Don't Worry About Volatility

Published in Investing Strategy on 9 April 2009

Although share prices have become increasingly volatile, long-term investors can safely ignore the market's day to day indecisiveness.

For a long-term investor, the short term ups and downs in share prices that cause so much grief for those who think volatility is something to be scared of is really of no consequence.

Proponents of modern portfolio theory seem to spend a lot of time worrying about the minutiae of diversification, volatility, and other things that don't seem to bother most long-term investors.

While diversification makes sense if you want to avoid the risk of one specific sector being able to seriously damage your portfolio if it crashes, do we really need all the complex maths shown in the Wikipedia article I linked to earlier? At a pinch, I guess fund managers who have specific quantifiable diversification targets that they need to justify to their bosses might need it, but for the rest of us just picking a few shares from different sectors is really all we need. And we can leave all the maths for the next budding hedge fund guru working on his PhD thesis.

Is volatility so bad?

But while diversification does make some sense, the measure I really think is useless for long term investors is volatility. If we invest some money in the stock market today, and sell our portfolio some time in the future, our profit will only depend on two things -- the prices when we bought and the prices when we sold. But portfolio theorists seem to attach great importance to the wiggliness of the line on the chart that connects those two points.

I'd like to make a prediction here. Over the next four days, I can confidently predict that the FTSE 100 will not budge. If we draw a line from the close of the market tonight until the opening on Tuesday morning, it will be a straight line showing no volatility at all.

Yes, that's because the markets will be closed for the Easter holidays, but would it have made any difference on any other four days if you just ignored the intervening days and drew a straight line from the start to the finish?

It's only a short-term thing

It would only make a difference if you didn't want to keep your shares for the full four days, and instead wanted to sell them on one of the intervening days. So in that sense, volatility is a concern in the short term. The more wiggly the share price chart (i.e. the more volatile the share), the more likely it is that the price will be down on the day you want to sell it (and conversely, the more likely it will be well up). And markets can be very irrational in the short term.

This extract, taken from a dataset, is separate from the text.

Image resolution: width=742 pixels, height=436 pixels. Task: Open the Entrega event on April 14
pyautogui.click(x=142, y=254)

But supposing I told you that you could choose a long-term portfolio today, and then the markets would be closed for 10 years. Companies would carry on with their business, reporting their results every quarter (and for the sake of simplicity, we'll assume none of them goes bust, gets taken, over, or changes its nature in any substantial way). Then in 10 years' time, the markets will open and set a valuation based on the company at that time.

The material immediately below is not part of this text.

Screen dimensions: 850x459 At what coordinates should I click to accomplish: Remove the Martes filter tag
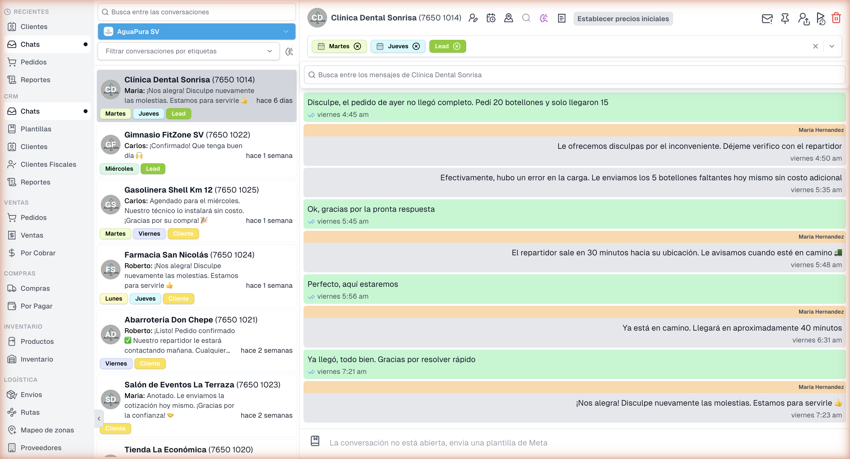(357, 46)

Would you be any better off or worse off had the markets been open, with all their usual volatility, for the 10 years? What difference would it make if the share price chart was a straight line between now and then or a cross-section of the Alps? None, not for a long-term-buy-and-hold investor.

It's all in the mind

The market is not going to close for ten years, of course, but what if you just pretend it will? Buy what you consider to be good companies that you want to keep for the long term, and buy when you think the price is cheap. Then keep a check on them not by looking at the share prices, but by following their actual commercial results, and only start checking the share price when you're getting closer to wanting to cash them in.

You'd probably do just as well as if you followed the share prices every day, and with a good bit less stress.

So that's what I reckon we long term investors should do -- concentrate on the fundamentals of the companies we want to buy, and leave the worrying about short term volatility to those who think they can time the markets, to people who think day trading is a neat idea, and to the residents of the ivory towers of academia. (Oh, and peek at the share price every now and then if we really want to, but let's not get stressed about it).